Retype exactly the lines of the listing below from the one with "Task: Select the SuburbMapper.cs result row" through the last, both included, and leave every picture out.
═══ RECORDS FOR THE EXERCISE
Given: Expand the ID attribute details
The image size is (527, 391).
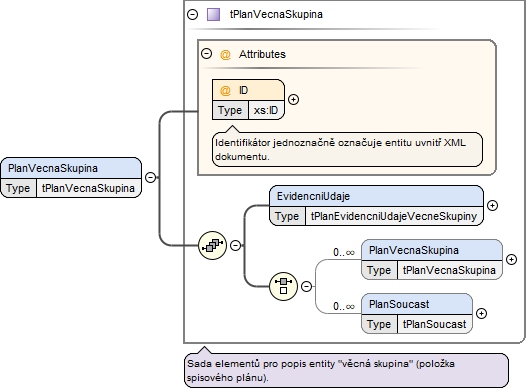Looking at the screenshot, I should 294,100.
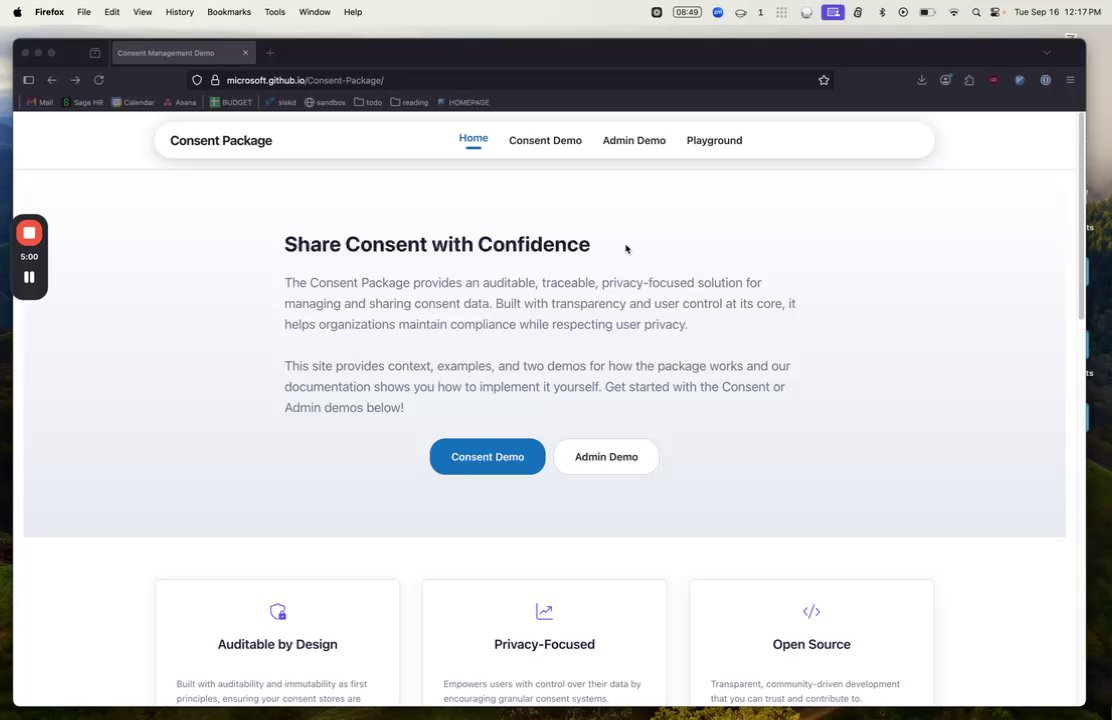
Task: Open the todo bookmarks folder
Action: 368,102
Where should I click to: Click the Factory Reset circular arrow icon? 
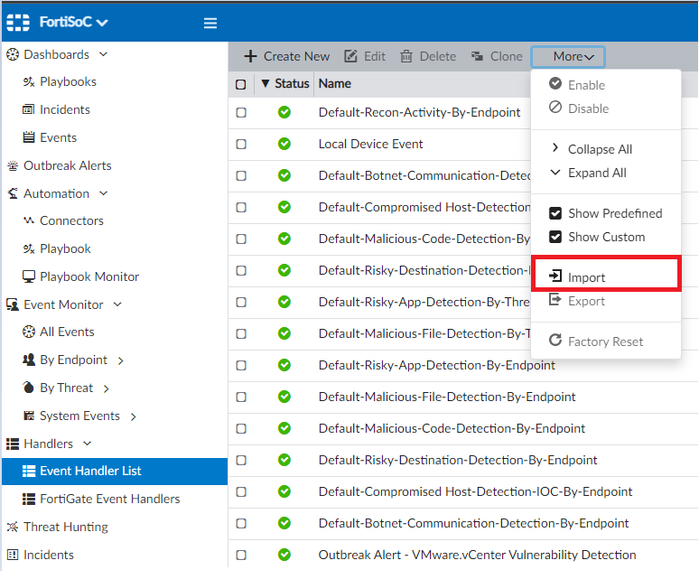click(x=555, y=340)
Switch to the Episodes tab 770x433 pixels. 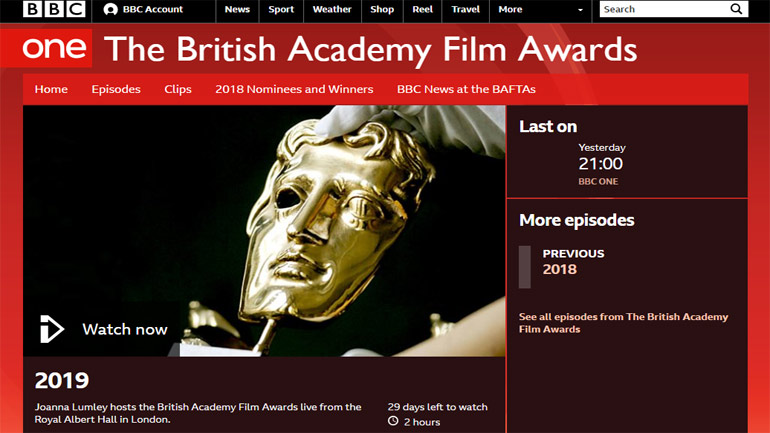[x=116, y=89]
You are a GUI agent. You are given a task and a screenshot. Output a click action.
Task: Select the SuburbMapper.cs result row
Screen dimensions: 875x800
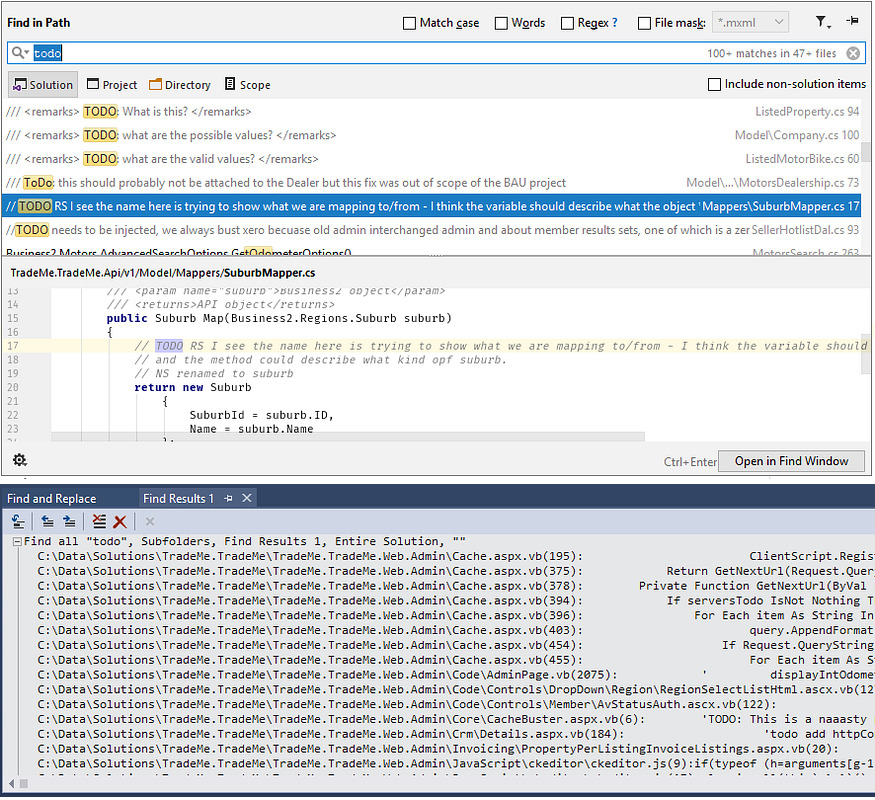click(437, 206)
══════
▶ [ANSWER TO THIS EXERCISE]:
Task: Select the SuburbMapper.cs result row
Screen dimensions: 875x800
click(437, 206)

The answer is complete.